* [Input data]:
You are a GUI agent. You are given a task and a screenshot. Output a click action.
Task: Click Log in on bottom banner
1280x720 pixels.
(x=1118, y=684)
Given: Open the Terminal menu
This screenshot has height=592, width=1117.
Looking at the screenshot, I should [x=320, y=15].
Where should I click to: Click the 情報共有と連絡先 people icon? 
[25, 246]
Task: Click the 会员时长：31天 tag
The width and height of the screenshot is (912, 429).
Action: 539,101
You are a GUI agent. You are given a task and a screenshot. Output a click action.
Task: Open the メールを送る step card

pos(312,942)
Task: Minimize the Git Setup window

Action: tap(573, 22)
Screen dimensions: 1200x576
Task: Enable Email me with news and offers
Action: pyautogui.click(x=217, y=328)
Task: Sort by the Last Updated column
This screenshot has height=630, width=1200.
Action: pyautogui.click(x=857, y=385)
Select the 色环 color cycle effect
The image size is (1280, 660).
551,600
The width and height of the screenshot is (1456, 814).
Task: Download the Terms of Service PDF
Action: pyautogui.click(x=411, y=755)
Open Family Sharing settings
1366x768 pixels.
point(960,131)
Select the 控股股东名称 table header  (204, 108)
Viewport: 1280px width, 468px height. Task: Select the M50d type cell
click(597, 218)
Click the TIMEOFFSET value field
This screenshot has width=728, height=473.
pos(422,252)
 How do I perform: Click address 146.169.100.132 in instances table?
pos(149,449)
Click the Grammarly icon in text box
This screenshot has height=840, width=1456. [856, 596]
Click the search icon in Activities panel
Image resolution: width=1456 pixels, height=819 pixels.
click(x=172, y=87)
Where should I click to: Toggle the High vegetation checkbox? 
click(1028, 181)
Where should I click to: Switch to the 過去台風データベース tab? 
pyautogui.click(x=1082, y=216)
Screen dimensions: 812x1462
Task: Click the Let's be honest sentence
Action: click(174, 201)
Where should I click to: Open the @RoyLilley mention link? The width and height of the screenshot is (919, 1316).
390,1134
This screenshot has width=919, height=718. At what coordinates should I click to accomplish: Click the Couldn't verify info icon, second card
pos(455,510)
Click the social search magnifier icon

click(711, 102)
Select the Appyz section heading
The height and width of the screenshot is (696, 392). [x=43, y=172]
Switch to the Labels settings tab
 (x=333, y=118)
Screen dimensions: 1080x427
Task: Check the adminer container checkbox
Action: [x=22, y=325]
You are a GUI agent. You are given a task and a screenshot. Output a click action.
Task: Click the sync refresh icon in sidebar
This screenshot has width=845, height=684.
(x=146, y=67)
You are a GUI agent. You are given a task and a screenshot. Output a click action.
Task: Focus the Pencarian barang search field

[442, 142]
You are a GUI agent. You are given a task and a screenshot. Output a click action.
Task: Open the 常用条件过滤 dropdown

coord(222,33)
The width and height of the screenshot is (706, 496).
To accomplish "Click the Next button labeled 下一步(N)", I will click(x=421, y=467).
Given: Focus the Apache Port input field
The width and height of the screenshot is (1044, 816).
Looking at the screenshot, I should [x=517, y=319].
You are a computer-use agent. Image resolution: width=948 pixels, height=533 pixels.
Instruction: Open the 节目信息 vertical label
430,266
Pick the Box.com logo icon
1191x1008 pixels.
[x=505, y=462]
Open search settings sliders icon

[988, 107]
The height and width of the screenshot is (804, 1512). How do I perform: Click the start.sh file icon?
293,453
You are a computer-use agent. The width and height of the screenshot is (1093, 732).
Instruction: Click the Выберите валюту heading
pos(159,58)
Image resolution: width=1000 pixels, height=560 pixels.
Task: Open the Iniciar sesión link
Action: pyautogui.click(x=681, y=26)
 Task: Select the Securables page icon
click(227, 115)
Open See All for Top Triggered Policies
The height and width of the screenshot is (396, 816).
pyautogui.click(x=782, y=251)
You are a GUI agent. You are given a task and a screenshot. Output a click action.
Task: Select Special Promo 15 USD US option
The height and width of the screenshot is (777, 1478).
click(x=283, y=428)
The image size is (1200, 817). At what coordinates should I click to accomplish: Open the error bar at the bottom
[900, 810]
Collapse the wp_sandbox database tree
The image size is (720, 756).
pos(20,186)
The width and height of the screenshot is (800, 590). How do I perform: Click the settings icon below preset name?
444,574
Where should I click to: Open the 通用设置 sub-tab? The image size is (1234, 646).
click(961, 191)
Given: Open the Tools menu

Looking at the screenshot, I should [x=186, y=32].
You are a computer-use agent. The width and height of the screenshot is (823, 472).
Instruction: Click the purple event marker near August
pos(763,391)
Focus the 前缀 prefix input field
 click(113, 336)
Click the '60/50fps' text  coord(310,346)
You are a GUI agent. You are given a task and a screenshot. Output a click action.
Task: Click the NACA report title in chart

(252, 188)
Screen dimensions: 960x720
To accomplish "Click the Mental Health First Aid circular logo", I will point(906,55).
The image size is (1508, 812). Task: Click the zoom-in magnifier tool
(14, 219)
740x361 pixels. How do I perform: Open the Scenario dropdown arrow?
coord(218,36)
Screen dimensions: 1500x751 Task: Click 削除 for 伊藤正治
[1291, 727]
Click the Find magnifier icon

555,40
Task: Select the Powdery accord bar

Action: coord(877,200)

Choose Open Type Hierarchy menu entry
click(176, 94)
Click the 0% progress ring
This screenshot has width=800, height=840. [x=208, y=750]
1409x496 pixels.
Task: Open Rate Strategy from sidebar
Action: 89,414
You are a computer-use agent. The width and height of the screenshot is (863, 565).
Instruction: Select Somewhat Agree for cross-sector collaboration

* [What is required]:
Copy task. Give back the whole listing exactly as written.

* [Response area]:
You are a GUI agent. You are given a task and a screenshot. Output a click action.
Task: Click Log in on bottom banner
1280x720 pixels.
(x=1118, y=684)
Given: Open the Terminal menu
This screenshot has height=592, width=1117.
Looking at the screenshot, I should [x=320, y=15].
Where should I click to: Click the 情報共有と連絡先 people icon? 
[25, 246]
Task: Click the 会员时长：31天 tag
The width and height of the screenshot is (912, 429).
Action: 539,101
You are a GUI agent. You are given a task and a screenshot. Output a click action.
Task: Open the メールを送る step card

pos(312,942)
Task: Minimize the Git Setup window

Action: tap(573, 22)
Screen dimensions: 1200x576
Task: Enable Email me with news and offers
Action: pyautogui.click(x=217, y=328)
Task: Sort by the Last Updated column
This screenshot has height=630, width=1200.
Action: pyautogui.click(x=857, y=385)
Select the 色环 color cycle effect
The image size is (1280, 660).
551,600
The width and height of the screenshot is (1456, 814).
Task: Download the Terms of Service PDF
Action: pyautogui.click(x=411, y=755)
Open Family Sharing settings
1366x768 pixels.
point(960,131)
Select the 控股股东名称 table header  (204, 108)
Viewport: 1280px width, 468px height. Task: Select the M50d type cell
click(597, 218)
Click the TIMEOFFSET value field
This screenshot has width=728, height=473.
pos(422,252)
 How do I perform: Click address 146.169.100.132 in instances table?
pos(149,449)
Click the Grammarly icon in text box
This screenshot has height=840, width=1456. [856, 596]
Click the search icon in Activities panel
Image resolution: width=1456 pixels, height=819 pixels.
click(x=172, y=87)
Where should I click to: Toggle the High vegetation checkbox? 
click(1028, 181)
Where should I click to: Switch to the 過去台風データベース tab? 
pyautogui.click(x=1082, y=216)
Screen dimensions: 812x1462
Task: Click the Let's be honest sentence
Action: click(174, 201)
Where should I click to: Open the @RoyLilley mention link? The width and height of the screenshot is (919, 1316).
390,1134
This screenshot has width=919, height=718. At what coordinates should I click to accomplish: Click the Couldn't verify info icon, second card
pos(455,510)
Click the social search magnifier icon

click(711, 102)
Select the Appyz section heading
The height and width of the screenshot is (696, 392). [x=43, y=172]
Switch to the Labels settings tab
 (x=333, y=118)
Screen dimensions: 1080x427
Task: Check the adminer container checkbox
Action: [x=22, y=325]
You are a GUI agent. You are given a task and a screenshot. Output a click action.
Task: Click the sync refresh icon in sidebar
This screenshot has width=845, height=684.
(x=146, y=67)
You are a GUI agent. You are given a task and a screenshot. Output a click action.
Task: Focus the Pencarian barang search field

[442, 142]
You are a GUI agent. You are given a task and a screenshot. Output a click action.
Task: Open the 常用条件过滤 dropdown

coord(222,33)
The width and height of the screenshot is (706, 496).
To accomplish "Click the Next button labeled 下一步(N)", I will click(x=421, y=467).
Given: Focus the Apache Port input field
The width and height of the screenshot is (1044, 816).
Looking at the screenshot, I should [x=517, y=319].
You are a computer-use agent. Image resolution: width=948 pixels, height=533 pixels.
Instruction: Open the 节目信息 vertical label
430,266
Pick the Box.com logo icon
1191x1008 pixels.
[x=505, y=462]
Open search settings sliders icon

[988, 107]
The height and width of the screenshot is (804, 1512). How do I perform: Click the start.sh file icon?
293,453
You are a computer-use agent. The width and height of the screenshot is (1093, 732).
Instruction: Click the Выберите валюту heading
pos(159,58)
Image resolution: width=1000 pixels, height=560 pixels.
Task: Open the Iniciar sesión link
Action: pyautogui.click(x=681, y=26)
 Task: Select the Securables page icon
click(227, 115)
Open See All for Top Triggered Policies
The height and width of the screenshot is (396, 816).
pyautogui.click(x=782, y=251)
You are a GUI agent. You are given a task and a screenshot. Output a click action.
Task: Select Special Promo 15 USD US option
The height and width of the screenshot is (777, 1478).
click(x=283, y=428)
The image size is (1200, 817). At what coordinates should I click to accomplish: Open the error bar at the bottom
[900, 810]
Collapse the wp_sandbox database tree
The image size is (720, 756).
pos(20,186)
The width and height of the screenshot is (800, 590). How do I perform: Click the settings icon below preset name?
444,574
Where should I click to: Open the 通用设置 sub-tab? The image size is (1234, 646).
click(961, 191)
Given: Open the Tools menu

Looking at the screenshot, I should [x=186, y=32].
You are a computer-use agent. The width and height of the screenshot is (823, 472).
Instruction: Click the purple event marker near August
pos(763,391)
Focus the 前缀 prefix input field
 click(113, 336)
Click the '60/50fps' text  coord(310,346)
You are a GUI agent. You are given a task and a screenshot. Output a click action.
Task: Click the NACA report title in chart

(252, 188)
Screen dimensions: 960x720
To accomplish "Click the Mental Health First Aid circular logo", I will point(906,55).
The image size is (1508, 812). Task: Click the zoom-in magnifier tool
(14, 219)
740x361 pixels. How do I perform: Open the Scenario dropdown arrow?
coord(218,36)
Screen dimensions: 1500x751 Task: Click 削除 for 伊藤正治
[1291, 727]
Click the Find magnifier icon

555,40
Task: Select the Powdery accord bar

Action: coord(877,200)

Choose Open Type Hierarchy menu entry
click(176, 94)
Click the 0% progress ring
This screenshot has width=800, height=840. [x=208, y=750]
1409x496 pixels.
Task: Open Rate Strategy from sidebar
Action: 89,414
You are a computer-use agent. The width and height of the screenshot is (863, 565).
Instruction: Select Somewhat Agree for cross-sector collaboration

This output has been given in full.